── PROVIDED ENTRIES
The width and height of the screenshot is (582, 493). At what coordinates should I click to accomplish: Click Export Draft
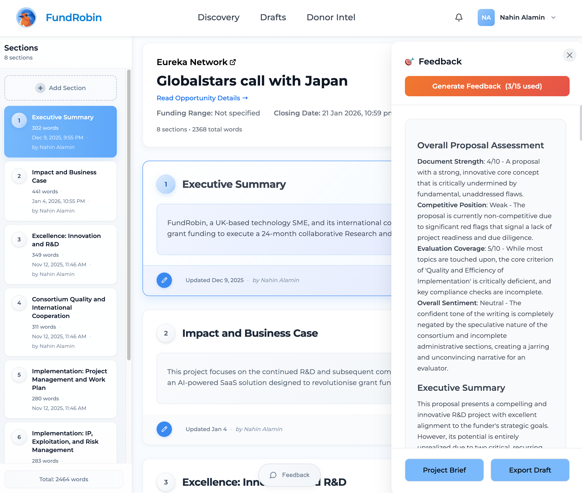tap(530, 470)
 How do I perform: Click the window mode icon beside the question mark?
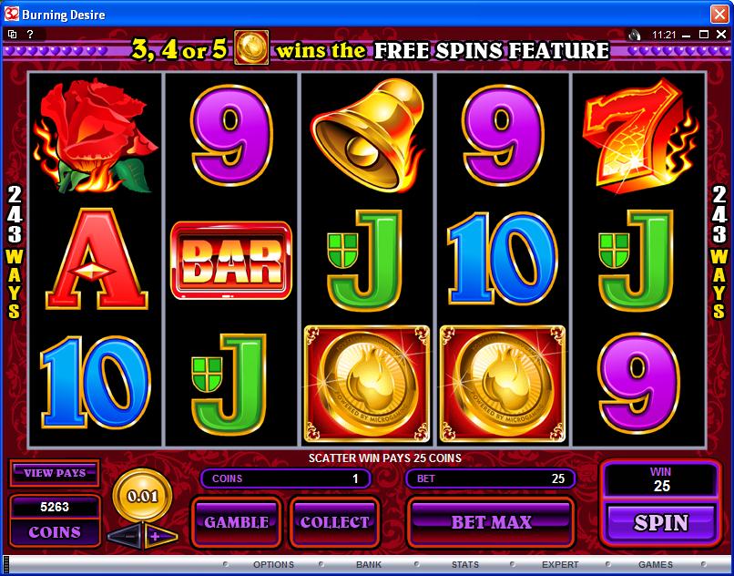[x=13, y=35]
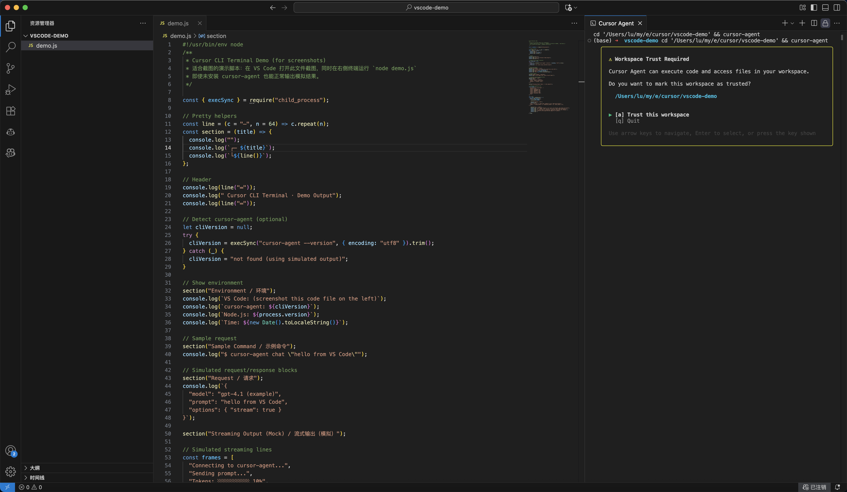847x492 pixels.
Task: Open the Manage settings gear
Action: click(x=10, y=471)
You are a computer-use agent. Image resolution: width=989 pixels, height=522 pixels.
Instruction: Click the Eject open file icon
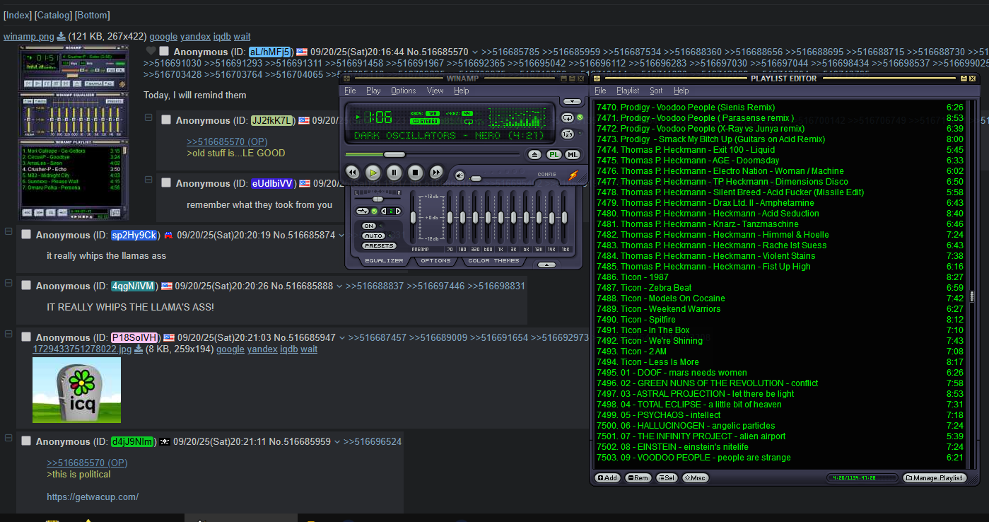point(534,154)
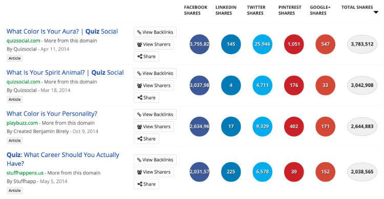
────
Reproduce the material above word for word, leaving out the pictures.

The width and height of the screenshot is (582, 493). At what coordinates should I click to accomplish: Click Export Draft
tap(530, 470)
 How do I perform: Click the window mode icon beside the question mark?
[x=13, y=35]
847x492 pixels.
Task: Open the Manage settings gear
Action: click(x=10, y=471)
You are a computer-use agent. Image resolution: width=989 pixels, height=522 pixels.
Instruction: Click the Eject open file icon
point(534,154)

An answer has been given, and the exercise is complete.